Ahead of President Trump’s Jerusalem pronouncement, Secretary of State Rex Tillerson said on Dec. 6 that Trump is committed to bringing peace to the Middle East. (The Washington Post)

Secretary of State Rex Tillerson said Wednesday there is a chance for peace between Israelis and Palestinians, as President Trump prepared to make an announcement on the status of Jerusalem.

Speaking to reporters at the North Atlantic Treaty Organization’s headquarters about six hours ahead of Trump's speech on Jerusalem, Tillerson brushed off criticisms that the Jerusalem decision is more likely to doom prospects for peace than advance them.

“We continue to believe there is a very good opportunity for peace to be achieved,” he said, urging people to listen to Trump's full speech and its context before passing judgment.

“The president is very committed to the Middle East peace process,” he said. “He has a team he put into place. That team has been working very diligently.”

Turkish Foreign Minister Mevlut Cavusoglu shakes hands with Secretary of State Rex Tillerson during a NATO foreign ministers meeting at the alliance headquarters in Brussels, Dec. 6, 2017. REUTERS/Virginia Mayo/Pool

Tillerson's message was one he has delivered repeatedly — with little success in convincing anyone — during two days of meetings at NATO as the anticipated U.S. recognition of Jerusalem as Israel's capital was criticized from the Kremlin to the Vatican.

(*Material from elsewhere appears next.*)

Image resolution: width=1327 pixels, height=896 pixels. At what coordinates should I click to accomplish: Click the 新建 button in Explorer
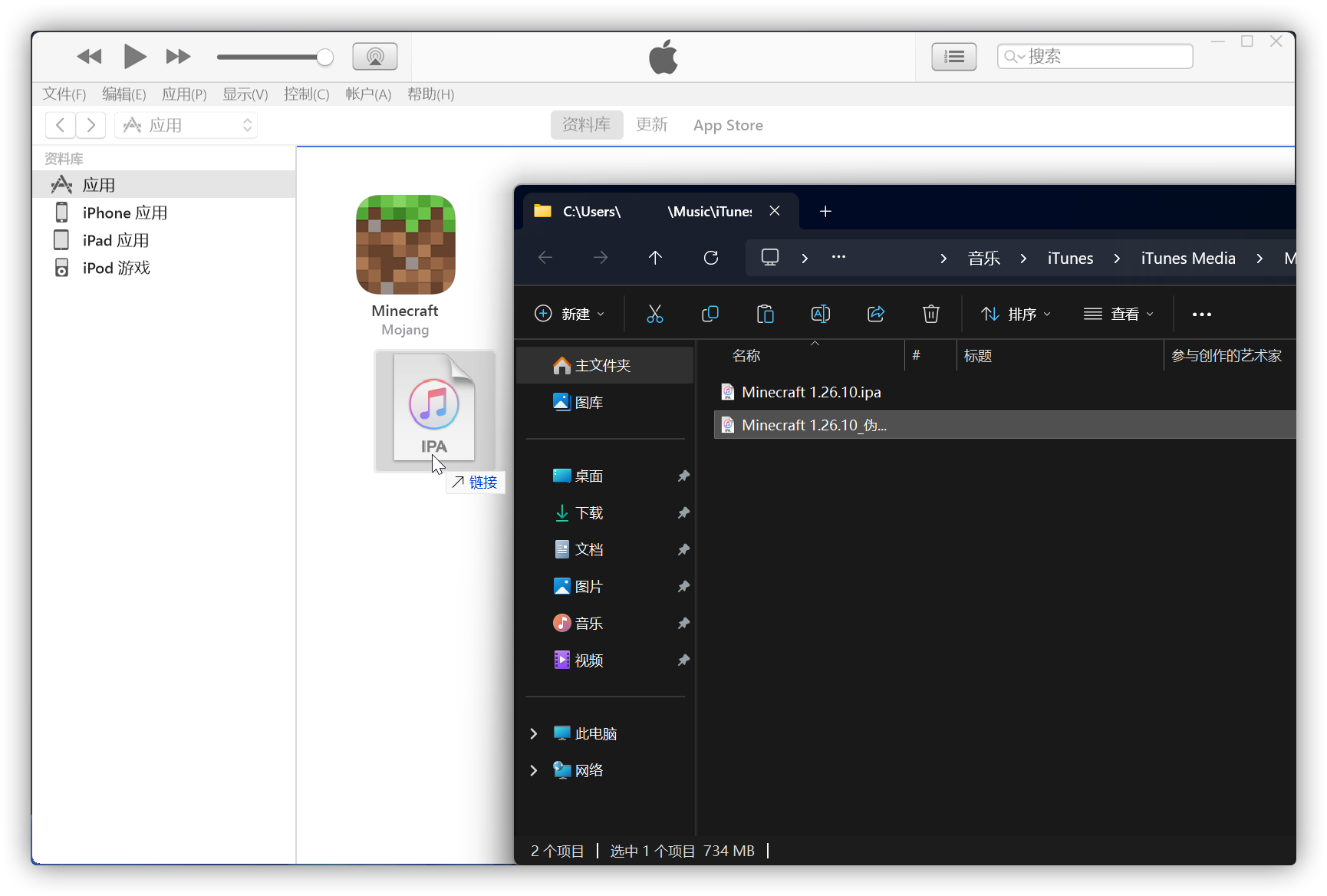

Since arriving in Brussels on Monday night, virtually every diplomat who has met with Tillerson has raised objections to Trump’s move, though Tillerson said they did not spend much time discussing it. But the issue at times pushed Tillerson to the sidelines as a silent bystander while his counterparts aired their unhappiness.

“Clearly, this is a decision that makes it more important than ever that the long-awaited American proposals on the Middle East peace process are now brought forward, and I would say that that should happen as a matter of priority,” British Foreign Secretary Boris Johnson said after posing for photos with Tillerson, who stood a few feet away as Johnson spoke to reporters.

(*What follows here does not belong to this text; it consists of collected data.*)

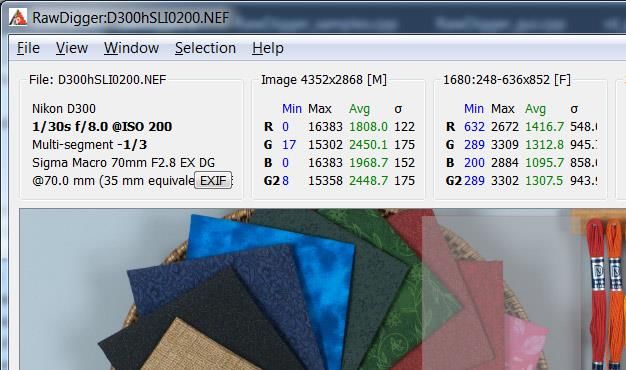Click the EXIF button
626x370 pixels.
click(x=213, y=181)
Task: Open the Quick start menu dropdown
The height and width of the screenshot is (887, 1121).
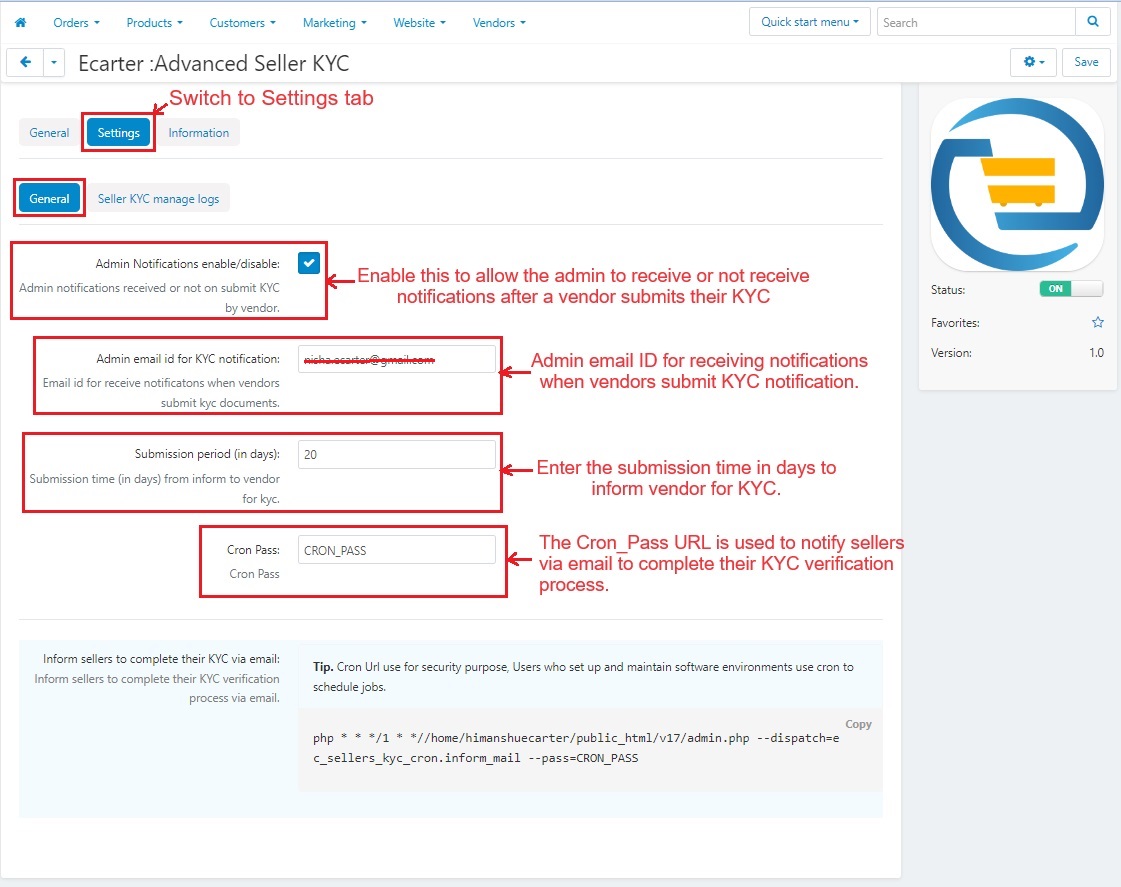Action: pyautogui.click(x=809, y=22)
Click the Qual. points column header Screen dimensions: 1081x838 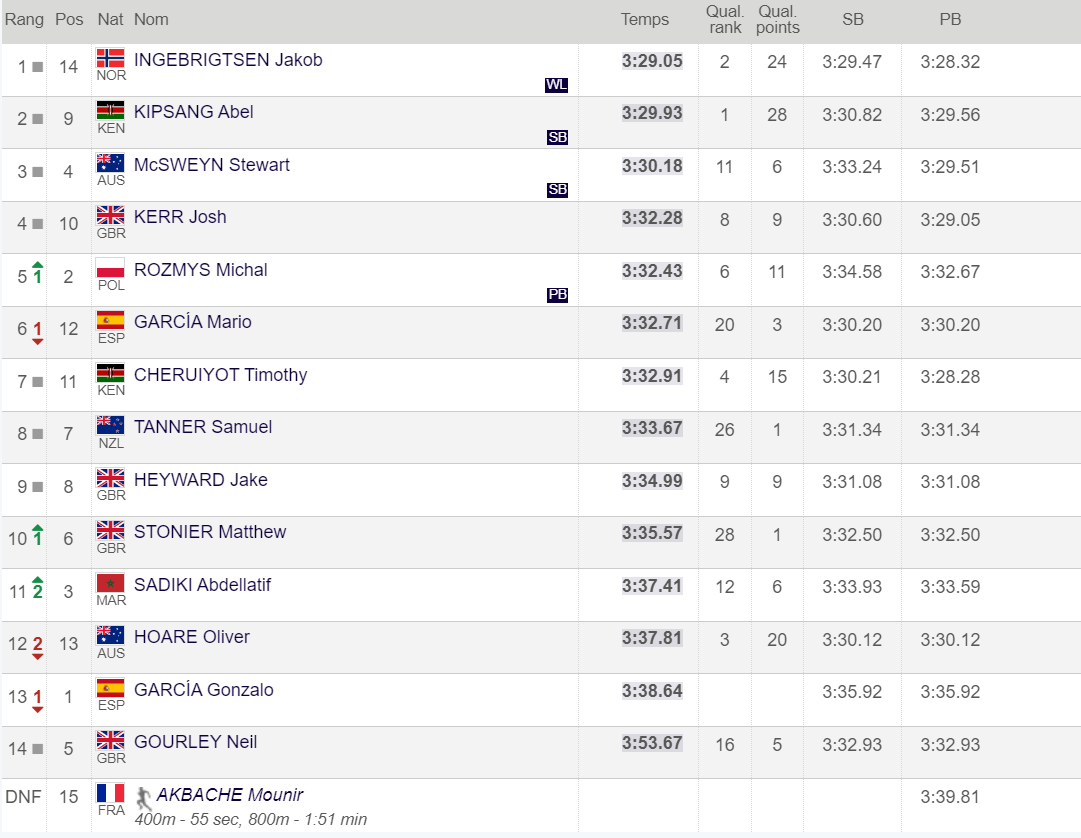coord(777,20)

Before heading in for his own meeting with Tillerson, Turkish Foreign Minister Mevlut Cavusoglu told reporters the decision is a “grave mistake” that will have dire consequences.

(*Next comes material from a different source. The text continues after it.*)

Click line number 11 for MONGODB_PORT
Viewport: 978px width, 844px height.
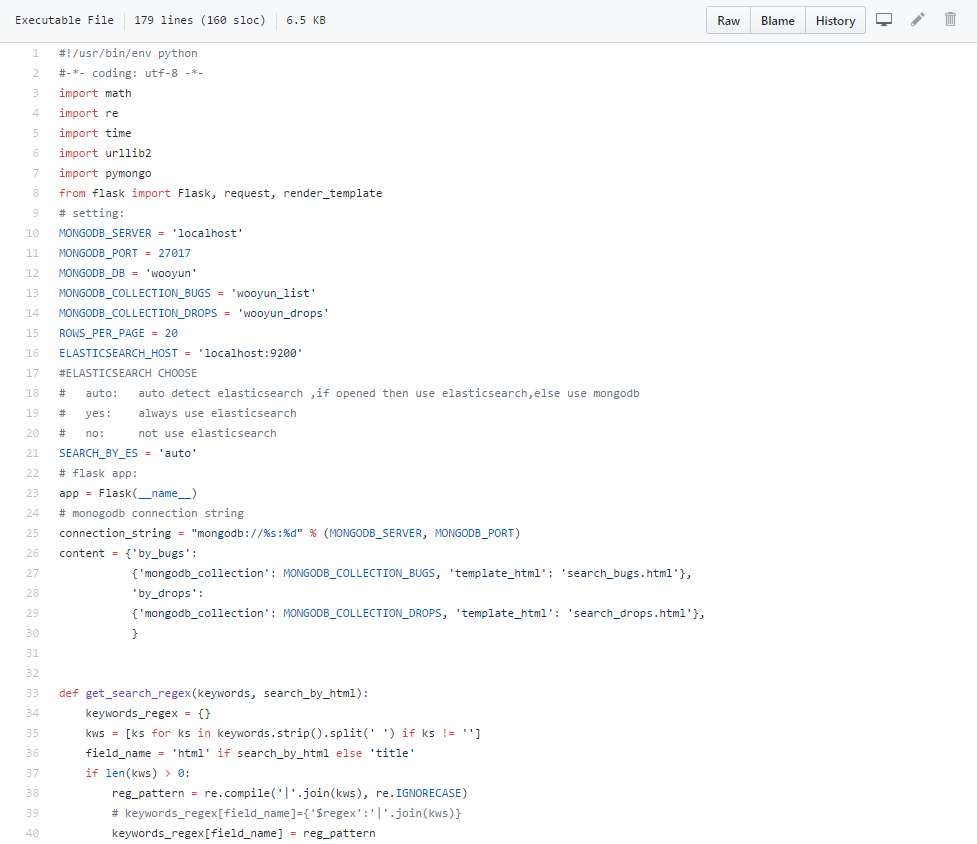point(33,253)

“It will not bring any stability or peace, but rather chaos and instability,” he said. “Not only [in] the Muslim world. The whole world is reacting, and the whole world is against the possibility of this decision.”

Asked if he had conveyed that message to Tillerson, Cavusoglu replied, “I already told him, and I will tell him again.”

Tillerson also has met resistance over the 2015 Iran nuclear deal. The Trump administration wants to enlist European allies to work together in pushing back against Iran’s support for proxy groups, terrorism, ballistic missiles and cyberattacks. But the Europeans all consider the deal, which lifted some economic sanctions in exchange for restrictions on Iran's nuclear program, to be working. They say they will only discuss the other concerns outside the framework of the nuclear deal.

At his news conference, Tillerson was asked about reports last week that he is about to be replaced. He answered with an abrupt dismissal of the reports.

“This is a narrative that keeps coming up about every six weeks, and I would say you need to get some new sources because your story keeps being wrong,” he said.

Tillerson also said the United States believes that the Cuban government knows who has conducted targeted attacks on U.S. Embassy employees in Havana and could stop them.

U.S. investigators have shared with the Cubans only limited information gleaned about mysterious symptoms that have been exhibited by at least 24 embassy employees since late 2016, with new cases reported as recently as August. The United States has yanked some of its diplomats out of Havana and expelled some Cuban diplomats in response.

Tillerson said he has directed the State Department not to share any personal information about the affected employees or their medical conditions, and “not to provide whoever was orchestrating these attacks with information that is useful to how effective they were.”

“What we've said to the Cubans is: Small island, you got a sophisticated security apparatus, you probably know who's doing it, you can stop it. It's as simple as that,” he said.

“We understand the Cubans don't like the actions we've taken. We don't like our diplomats being targeted.”